Statistics and Probability 8.SP.A.4
4. Understand that patterns of association can also be seen in bivariate categorical data by displaying frequencies and relative frequencies in a two-way table. Construct and interpret a two-way table summarizing data on two categorical variables collected from the same subjects. Use relative frequencies calculated for rows or columns to describe possible association between the two variables. For example, collect data from students in your class on whether or not they have a curfew on school nights and whether or not they have assigned chores at home. Is there evidence that those who have a curfew also tend to have chores?

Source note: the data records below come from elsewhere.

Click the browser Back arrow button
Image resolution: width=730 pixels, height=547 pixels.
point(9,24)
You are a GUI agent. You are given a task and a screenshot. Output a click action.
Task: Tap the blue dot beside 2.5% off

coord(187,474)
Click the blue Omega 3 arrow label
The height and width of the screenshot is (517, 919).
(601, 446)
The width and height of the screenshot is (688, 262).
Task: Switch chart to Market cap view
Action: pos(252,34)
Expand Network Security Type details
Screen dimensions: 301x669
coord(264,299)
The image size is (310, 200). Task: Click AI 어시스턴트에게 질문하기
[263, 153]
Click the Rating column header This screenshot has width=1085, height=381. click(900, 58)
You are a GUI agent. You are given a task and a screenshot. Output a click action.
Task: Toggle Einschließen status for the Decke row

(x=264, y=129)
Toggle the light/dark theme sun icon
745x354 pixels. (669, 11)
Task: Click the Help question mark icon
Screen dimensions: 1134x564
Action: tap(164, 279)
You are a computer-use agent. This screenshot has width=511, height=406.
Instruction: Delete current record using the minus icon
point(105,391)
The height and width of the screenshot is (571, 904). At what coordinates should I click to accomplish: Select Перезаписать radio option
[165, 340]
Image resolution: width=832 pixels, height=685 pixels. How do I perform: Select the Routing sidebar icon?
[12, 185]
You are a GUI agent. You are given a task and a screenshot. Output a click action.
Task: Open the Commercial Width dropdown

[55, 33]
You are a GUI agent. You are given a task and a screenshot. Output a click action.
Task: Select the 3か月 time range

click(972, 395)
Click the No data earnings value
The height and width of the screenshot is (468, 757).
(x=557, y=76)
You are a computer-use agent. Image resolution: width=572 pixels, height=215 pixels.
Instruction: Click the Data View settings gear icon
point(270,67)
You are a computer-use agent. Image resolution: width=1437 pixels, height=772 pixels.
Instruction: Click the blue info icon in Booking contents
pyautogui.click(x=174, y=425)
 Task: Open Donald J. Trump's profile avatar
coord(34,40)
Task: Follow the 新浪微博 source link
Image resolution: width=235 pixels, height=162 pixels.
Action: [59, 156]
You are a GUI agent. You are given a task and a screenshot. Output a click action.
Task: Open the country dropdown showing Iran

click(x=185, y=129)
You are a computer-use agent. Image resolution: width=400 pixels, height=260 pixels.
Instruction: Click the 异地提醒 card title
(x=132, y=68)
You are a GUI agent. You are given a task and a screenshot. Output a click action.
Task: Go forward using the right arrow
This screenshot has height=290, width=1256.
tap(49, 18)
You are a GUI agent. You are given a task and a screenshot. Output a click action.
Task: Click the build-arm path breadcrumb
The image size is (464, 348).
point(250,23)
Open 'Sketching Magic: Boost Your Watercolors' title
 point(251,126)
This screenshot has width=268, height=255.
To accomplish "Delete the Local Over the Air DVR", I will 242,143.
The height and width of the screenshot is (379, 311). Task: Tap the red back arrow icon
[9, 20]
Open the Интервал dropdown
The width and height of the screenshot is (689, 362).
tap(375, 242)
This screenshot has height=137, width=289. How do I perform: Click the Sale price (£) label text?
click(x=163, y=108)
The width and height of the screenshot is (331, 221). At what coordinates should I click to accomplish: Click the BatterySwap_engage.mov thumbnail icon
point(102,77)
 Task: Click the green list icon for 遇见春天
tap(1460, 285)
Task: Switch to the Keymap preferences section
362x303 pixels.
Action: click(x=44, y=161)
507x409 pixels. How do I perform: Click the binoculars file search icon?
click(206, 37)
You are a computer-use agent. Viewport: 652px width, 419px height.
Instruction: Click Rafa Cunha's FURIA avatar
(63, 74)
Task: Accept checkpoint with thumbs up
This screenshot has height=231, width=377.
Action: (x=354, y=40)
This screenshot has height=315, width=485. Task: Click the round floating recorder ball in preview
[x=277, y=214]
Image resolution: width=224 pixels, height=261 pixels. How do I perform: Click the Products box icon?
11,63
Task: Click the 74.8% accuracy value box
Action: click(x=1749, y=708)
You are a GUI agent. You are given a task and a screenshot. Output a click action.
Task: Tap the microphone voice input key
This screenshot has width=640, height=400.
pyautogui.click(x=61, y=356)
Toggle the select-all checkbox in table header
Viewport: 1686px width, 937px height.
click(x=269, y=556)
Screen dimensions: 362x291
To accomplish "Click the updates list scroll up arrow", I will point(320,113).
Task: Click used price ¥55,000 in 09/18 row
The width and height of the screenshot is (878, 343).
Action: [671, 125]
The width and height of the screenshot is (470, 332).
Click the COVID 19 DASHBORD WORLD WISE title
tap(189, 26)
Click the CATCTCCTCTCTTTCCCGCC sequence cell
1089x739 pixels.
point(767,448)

Sometimes, we can look at a situation and conclude—incorrectly—that one thing causes another. For example, a child might look at the moon each night, listen to the sound of the crickets outside, and think that the moon caused the sound. In fact, he might be able to give a hundred examples of the moon and the sound coexisting. But having two things happen at the same time doesn't necessarily mean that one causes the other.
Statistics can be funny like that. They can sometimes be confusing, misleading, and even downright wrong. Of course, there might also be a legitimate tie between two seemingly unrelated pieces of information. Statisticians can experiment enough to find that connection, even if they might not be able to explain it.
Students should know that statistical data can be shown a number of ways, from frequency tables to bar graphs to scatter plots to make the information easier to understand. This depends on the different types of data collected and how it's meant to be interpreted—in totals or in frequencies. Students should know how to construct these tables and how to read them.
Students should also know that depending on the data, tables, charts, or scatter plots could make the connections easier to see. But before coming to any conclusions about how these factors interact, students should know to consider any and all factors that might affect the data.
For instance, a study shows that kids who have earlier curfews usually do more chores around the house. While the two might be linked, students should know that having more chores doesn't cause earlier curfews. Is it because of strict parents? Rowdy kids being punished? Or maybe they like mowing the lawn and doing the dishes. (Yeah, right!)
While students can come up with different ways to explain the trends they see in statistical data, they should know that they cannot conclusively determine that one causes another without examining all other factors involved.